You can find the event scores here.
Division winners include John Gill by 2 strokes in MJ18.
Mandy Isenor by 1 stoke in FA2.
Blaise Roberts in a playoff for MA2 over Rick Robichaud (because after a weekend of hardcore disc golf, who doesn't want to play bonus holes!)
Alan Gallant by 6 strokes in MA50.
Nat Deveau by 9 strokes in FA40.
Colin Alford by 6 strokes MA40.
FlickLine's own Tanis Trainor by 6 strokes in FA1.
Antoni RIchard (another FlickLine gem) earned the MA1 victory by two strokes.
And James Mallard won an impressive playoff victory in MPO over Hunter Treneer who put together an incredible bogie-free 6 under round in the finals.

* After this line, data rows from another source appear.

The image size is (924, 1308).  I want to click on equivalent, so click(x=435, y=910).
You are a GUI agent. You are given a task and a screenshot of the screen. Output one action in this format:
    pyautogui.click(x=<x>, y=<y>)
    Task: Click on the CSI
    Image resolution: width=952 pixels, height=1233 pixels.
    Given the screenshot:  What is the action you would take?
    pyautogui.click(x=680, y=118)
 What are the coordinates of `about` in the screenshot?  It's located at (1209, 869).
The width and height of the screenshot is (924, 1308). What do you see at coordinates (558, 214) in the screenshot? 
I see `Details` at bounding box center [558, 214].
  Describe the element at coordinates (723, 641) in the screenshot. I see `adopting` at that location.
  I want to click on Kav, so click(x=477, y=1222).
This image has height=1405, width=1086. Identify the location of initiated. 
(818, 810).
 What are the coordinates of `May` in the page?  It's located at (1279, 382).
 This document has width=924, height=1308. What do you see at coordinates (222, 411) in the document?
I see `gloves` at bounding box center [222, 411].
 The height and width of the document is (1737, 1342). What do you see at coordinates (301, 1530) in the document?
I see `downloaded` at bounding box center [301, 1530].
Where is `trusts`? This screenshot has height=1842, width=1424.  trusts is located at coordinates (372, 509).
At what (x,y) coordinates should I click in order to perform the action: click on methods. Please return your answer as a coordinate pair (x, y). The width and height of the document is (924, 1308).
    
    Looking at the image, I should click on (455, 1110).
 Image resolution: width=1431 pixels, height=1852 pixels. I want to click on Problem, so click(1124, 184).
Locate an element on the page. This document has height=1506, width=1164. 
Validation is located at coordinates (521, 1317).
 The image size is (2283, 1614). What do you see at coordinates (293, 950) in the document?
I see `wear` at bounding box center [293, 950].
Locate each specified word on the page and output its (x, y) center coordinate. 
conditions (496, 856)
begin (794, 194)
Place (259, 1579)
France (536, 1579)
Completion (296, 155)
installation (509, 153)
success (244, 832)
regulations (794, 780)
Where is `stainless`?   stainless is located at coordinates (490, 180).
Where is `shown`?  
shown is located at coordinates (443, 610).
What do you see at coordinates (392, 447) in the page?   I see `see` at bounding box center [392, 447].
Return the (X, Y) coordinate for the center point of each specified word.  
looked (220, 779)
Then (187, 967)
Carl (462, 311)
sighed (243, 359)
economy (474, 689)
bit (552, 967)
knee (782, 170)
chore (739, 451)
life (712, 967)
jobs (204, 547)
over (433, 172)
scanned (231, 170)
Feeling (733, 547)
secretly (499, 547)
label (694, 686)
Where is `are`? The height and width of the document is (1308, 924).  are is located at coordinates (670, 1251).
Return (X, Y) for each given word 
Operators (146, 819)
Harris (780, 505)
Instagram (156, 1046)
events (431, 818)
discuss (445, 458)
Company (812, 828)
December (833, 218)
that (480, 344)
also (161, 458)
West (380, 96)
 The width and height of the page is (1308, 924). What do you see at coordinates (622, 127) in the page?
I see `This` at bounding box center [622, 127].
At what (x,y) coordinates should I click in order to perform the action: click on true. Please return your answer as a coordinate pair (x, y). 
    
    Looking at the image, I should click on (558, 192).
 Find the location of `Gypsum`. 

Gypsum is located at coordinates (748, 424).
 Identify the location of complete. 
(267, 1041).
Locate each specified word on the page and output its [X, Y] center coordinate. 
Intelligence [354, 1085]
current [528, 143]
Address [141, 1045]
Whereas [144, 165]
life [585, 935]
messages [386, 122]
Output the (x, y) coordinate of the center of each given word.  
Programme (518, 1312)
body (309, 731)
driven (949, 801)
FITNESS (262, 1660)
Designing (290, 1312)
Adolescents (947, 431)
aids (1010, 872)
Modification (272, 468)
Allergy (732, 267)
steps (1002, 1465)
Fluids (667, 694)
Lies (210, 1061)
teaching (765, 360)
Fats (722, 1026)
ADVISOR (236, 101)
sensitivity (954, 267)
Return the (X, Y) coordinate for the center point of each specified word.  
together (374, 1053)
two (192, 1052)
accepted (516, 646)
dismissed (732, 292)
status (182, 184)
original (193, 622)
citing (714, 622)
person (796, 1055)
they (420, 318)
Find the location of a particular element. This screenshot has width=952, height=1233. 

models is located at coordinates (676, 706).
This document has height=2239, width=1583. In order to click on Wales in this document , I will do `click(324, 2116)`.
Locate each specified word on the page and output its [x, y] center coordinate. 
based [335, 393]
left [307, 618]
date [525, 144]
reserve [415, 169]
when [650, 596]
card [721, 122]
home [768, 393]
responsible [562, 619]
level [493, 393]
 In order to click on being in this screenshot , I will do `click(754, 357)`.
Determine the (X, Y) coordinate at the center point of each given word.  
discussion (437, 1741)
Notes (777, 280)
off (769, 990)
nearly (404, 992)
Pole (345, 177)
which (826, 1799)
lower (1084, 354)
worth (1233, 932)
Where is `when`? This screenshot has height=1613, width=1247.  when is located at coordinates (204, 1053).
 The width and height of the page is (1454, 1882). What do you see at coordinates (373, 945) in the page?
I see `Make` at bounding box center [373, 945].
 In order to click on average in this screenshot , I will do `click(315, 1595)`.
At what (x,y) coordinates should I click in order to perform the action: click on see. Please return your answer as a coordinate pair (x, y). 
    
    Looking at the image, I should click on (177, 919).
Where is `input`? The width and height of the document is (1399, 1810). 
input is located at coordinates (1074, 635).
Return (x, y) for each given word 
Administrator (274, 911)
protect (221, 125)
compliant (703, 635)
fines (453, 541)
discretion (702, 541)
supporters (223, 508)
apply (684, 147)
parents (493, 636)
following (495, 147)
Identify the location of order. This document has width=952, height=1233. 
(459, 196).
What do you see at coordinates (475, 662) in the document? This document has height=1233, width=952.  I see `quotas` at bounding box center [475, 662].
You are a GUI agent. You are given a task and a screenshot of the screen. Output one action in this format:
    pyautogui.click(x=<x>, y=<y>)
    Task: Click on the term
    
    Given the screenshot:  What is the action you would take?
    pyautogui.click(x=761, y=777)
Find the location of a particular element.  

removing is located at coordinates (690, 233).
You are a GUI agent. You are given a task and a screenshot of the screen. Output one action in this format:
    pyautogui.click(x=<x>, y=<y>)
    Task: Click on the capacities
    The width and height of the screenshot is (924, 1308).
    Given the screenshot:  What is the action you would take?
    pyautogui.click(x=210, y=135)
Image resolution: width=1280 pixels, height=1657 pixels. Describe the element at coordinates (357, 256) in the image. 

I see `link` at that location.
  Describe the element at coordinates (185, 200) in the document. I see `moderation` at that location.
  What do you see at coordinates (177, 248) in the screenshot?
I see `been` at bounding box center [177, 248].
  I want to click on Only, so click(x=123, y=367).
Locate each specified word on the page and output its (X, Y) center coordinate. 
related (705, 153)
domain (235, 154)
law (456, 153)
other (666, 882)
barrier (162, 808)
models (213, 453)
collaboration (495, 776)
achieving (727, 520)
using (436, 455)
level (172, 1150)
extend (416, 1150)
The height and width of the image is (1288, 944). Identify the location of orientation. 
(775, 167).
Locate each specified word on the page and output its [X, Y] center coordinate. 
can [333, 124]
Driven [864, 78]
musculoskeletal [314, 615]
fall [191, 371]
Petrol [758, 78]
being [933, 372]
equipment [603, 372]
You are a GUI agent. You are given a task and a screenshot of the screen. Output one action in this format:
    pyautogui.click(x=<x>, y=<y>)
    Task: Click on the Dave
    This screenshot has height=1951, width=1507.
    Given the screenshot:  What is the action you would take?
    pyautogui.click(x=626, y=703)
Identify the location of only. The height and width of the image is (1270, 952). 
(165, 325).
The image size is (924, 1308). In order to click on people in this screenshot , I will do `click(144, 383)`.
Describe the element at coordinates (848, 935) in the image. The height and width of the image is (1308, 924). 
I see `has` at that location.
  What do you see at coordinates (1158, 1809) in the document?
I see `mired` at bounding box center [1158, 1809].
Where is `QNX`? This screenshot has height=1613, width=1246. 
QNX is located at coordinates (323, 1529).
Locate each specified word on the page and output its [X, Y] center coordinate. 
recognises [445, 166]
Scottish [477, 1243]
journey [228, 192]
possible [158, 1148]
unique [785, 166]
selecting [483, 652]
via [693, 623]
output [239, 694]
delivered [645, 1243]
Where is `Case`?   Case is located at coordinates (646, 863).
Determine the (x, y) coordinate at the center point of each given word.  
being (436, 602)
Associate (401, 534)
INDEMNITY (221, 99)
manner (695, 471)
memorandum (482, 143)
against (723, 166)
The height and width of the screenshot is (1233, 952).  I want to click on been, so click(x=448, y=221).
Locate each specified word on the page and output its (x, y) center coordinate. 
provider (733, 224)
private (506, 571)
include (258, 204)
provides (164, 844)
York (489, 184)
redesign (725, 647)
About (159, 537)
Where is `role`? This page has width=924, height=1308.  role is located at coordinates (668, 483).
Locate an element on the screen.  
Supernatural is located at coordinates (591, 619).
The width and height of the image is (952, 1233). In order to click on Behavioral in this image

We wish we could be there on every card to tell you about the battles and to do justice to all of these wins, but at this moment we still haven't figured a way to be everywhere at once. Each of these players earned their wins and battled through personal obstacles to come out on top. If you are the type of person who enjoys data and numbers, take a look at the hole by hole scores here. They are truly wild in terms of the variety of numbers that any given hole produced. It was one of those things you kind of had to see to believe.
One thing that has always stuck out to us on events like these are how some people can succeed and what they do that is different than everyone else. There were only two people in the entire field that finished in single digits over par and they went to a playoff in MPO. Both players found a way to played quiet almost unassuming rounds where they had solid shots and simple recoveries. Often times great rounds are like that. You don't feel like you are doing anything overly special but rather that you are doing alright. Many players who have career rounds say they were surprised to see their scores at the end of it. "Keep it simple" seems to be the way to success.
There were a couple of really neat moments that we would like to share. The first one is the fact the the MJ18 division was being awarded their prize only a few seconds before the MA1 lead card was going to tee off. These two things happened within 20 feet from each other and was very interesting to see 6 junior aged players standing together all at different parts of their journey. The MA1 lead card had a 16 year old and two 17 year olds, plus the oldest member of the group at age 24. It brought plenty of smiles to the old guys standing around to know that the future looks bright. Second, it should be noted that turf tee pads make an incredible wall for a tent if you are ever trying to hide from 50+km winds and driving rain. Our 10x10 space was constantly crammed by players, TD's, and Island Disc Golf. We kept each other warm and in good spirits.
Mostly, this weekend's recap is another way for us to say thank you to everyone who came out to play. We all have our own reasons for being there, but doing it together is what makes it truly amazing.
Join us at CBU on June 24-25!
Until then, shoot a little and have a lot of fun!